◆ WORK INSTRUCTION ◆
Each entry is to be given again exactly; drop the images.

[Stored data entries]
----

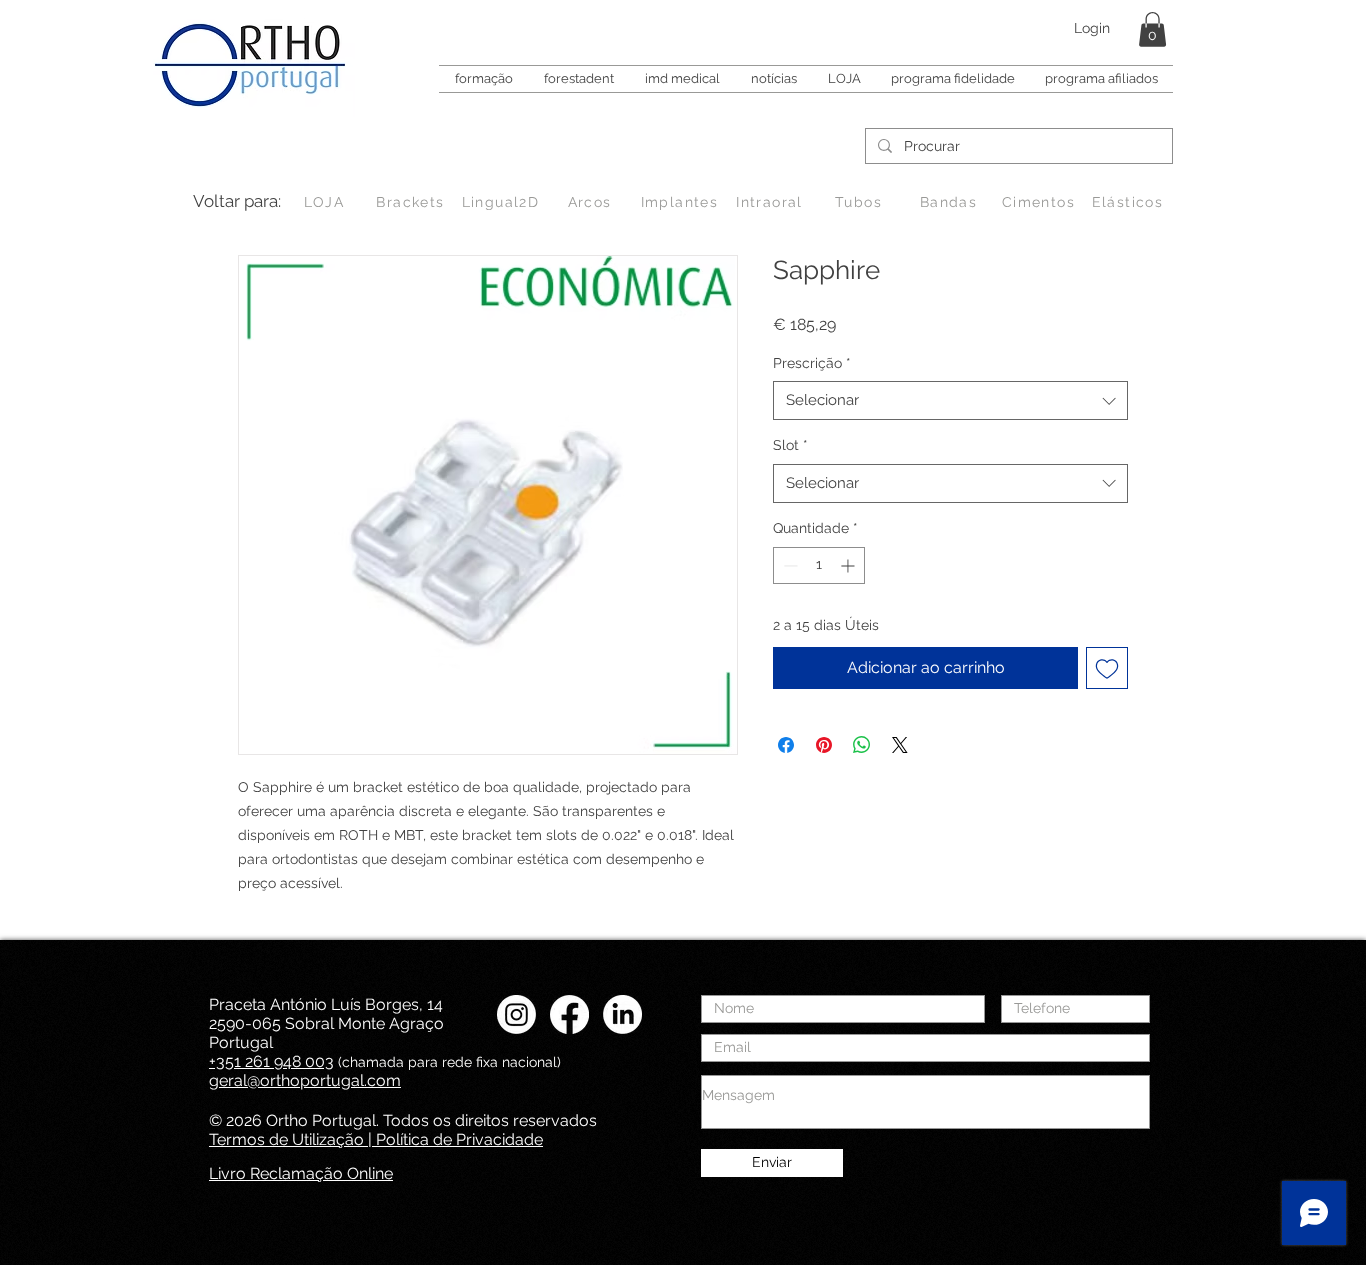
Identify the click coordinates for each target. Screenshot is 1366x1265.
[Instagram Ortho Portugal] (516, 1014)
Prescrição (812, 363)
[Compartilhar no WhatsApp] (862, 745)
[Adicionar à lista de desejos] (1107, 668)
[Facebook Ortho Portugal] (569, 1014)
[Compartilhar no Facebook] (786, 745)
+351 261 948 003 (271, 1061)
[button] (1152, 29)
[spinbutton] (819, 565)
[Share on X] (900, 745)
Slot (790, 445)
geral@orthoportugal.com (305, 1080)
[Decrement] (788, 565)
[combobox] (950, 400)
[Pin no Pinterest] (824, 745)
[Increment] (849, 565)
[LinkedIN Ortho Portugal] (622, 1014)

----

◆ SOLUTION FOR THIS TASK ◆
Identify the click coordinates for each target. Screenshot is 1366x1265.
[Instagram Ortho Portugal] (516, 1014)
Prescrição (812, 363)
[Compartilhar no WhatsApp] (862, 745)
[Adicionar à lista de desejos] (1107, 668)
[Facebook Ortho Portugal] (569, 1014)
[Compartilhar no Facebook] (786, 745)
+351 261 948 003 (271, 1061)
[button] (1152, 29)
[spinbutton] (819, 565)
[Share on X] (900, 745)
Slot (790, 445)
geral@orthoportugal.com (305, 1080)
[Decrement] (788, 565)
[combobox] (950, 400)
[Pin no Pinterest] (824, 745)
[Increment] (849, 565)
[LinkedIN Ortho Portugal] (622, 1014)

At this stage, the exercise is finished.